## REQUIRED WORK
1. Answer these questions using the post about 64-bit integer types:
(a) On which platform did the first mainstream 64-bit Unix appear, according to the post?
(b) What did the original GCC documentation specify about the length of long long int?
(c) What implementation-specific keyword does GCC now seem to have for 128-bit integers?
2. In the post about 64-bit integer types, substitute "peculiarity" for "specialty" and write out the passage starting at "Concerning IL32P64, i.e., 32-bit" and ending at "64-bit long).".

## TEXT SEGMENT
════

Dec 7, 2022, 11:44:53 AM12/7/22

to

gah4 <ga...@u.washington.edu> writes:
>In the early days of 64 bit computing, which I mostly remember from
>the DEC Alpha, C compilers made long the 64 bit type.

The early days of 64-bit computing are on the CDC Star and Cray-1, but
C was a minor language for them.

Yes, we got the first mainstream 64-bit Unix with Digital OSF/1 on the
Alpha, and 64-bit APIs and ABIs on Unix had 64-bit long.

>That, then, broke too much software assuming long was 32 bits.

Obviously not, or other Unix vendors would not have also made longs
64-bit in their interfaces.

>So then we got long long as the (close enough to) reliable 64 bit
>type.

GCC introduced long long indepenently of any 64-bit port; this is easy
to see because the original GCC documentation specified that long long
int is twice as long as long int. Later, when the Alpha port (and
later 64-bit ports) came, the porter decided to make long long 64-bit,
i.e., the same size as long; I don't know if the Alpha API/ABI had a
requirement on the size of long long, or if the people responsible for
the Alpha port did deviate from the documentation for some other
reason. When we reported this as a bug, the fix was to change the
documentation to say that long long is twice as long as int.

Concerning IL32P64, i.e., 32-bit longs with 64-bit pointers, that
seems to be a specialty of 64-bit Windows. Fortunately, I don't have
to deal with this API (64-bit Cygwin supports the Unix API, i.e.,
64-bit long).

>Maybe in a few years, we will have the long long long 128 bit type.

GCC has supported 128-bit integers for a while, originally we wrote,
e.g.:

typedef int int128_t __attribute__((__mode__(TI)));

(makes me wonder how the compiler sees the "TI"; it's not a keyword,
and it's not a defined name in any of the name spaces; gcc tends to
pass such things as literal strings (cf. extended asm), but here it
does not).

Nowadays it seems to (also) have __int128_t as an
implementation-specific keyword. I see no motions in the direction of
long long long (and, looking at history, it would only have 64 bits in
length:-).

════

Data listing:
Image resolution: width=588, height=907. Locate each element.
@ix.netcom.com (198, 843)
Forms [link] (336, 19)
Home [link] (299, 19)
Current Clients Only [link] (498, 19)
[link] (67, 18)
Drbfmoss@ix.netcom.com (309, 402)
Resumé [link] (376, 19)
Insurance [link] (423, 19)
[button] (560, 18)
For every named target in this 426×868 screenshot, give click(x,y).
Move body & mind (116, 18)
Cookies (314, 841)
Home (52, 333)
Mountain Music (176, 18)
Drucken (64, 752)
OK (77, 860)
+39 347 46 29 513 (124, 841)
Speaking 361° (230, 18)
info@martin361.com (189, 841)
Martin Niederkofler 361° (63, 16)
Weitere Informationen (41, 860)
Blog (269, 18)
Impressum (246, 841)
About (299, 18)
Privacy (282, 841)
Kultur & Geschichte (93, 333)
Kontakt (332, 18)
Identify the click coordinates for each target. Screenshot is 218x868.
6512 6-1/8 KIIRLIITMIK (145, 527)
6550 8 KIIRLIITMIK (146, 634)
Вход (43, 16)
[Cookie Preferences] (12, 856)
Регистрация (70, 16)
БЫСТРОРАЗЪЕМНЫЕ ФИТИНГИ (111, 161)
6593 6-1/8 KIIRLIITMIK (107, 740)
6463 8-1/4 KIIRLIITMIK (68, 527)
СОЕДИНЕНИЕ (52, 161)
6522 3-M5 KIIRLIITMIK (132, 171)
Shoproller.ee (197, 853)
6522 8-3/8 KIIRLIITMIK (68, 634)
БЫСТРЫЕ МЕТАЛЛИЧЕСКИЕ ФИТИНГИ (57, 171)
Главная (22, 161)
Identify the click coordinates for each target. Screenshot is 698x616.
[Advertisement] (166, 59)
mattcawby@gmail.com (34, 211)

════

## TASK-BY-TASK OUTPUTS
1.
(a) Digital OSF/1 on the Alpha.
(b) That long long int is twice as long as long int.
(c) __int128_t.

2.
Concerning IL32P64, i.e., 32-bit longs with 64-bit pointers, that
seems to be a peculiarity of 64-bit Windows. Fortunately, I don't have
to deal with this API (64-bit Cygwin supports the Unix API, i.e.,
64-bit long).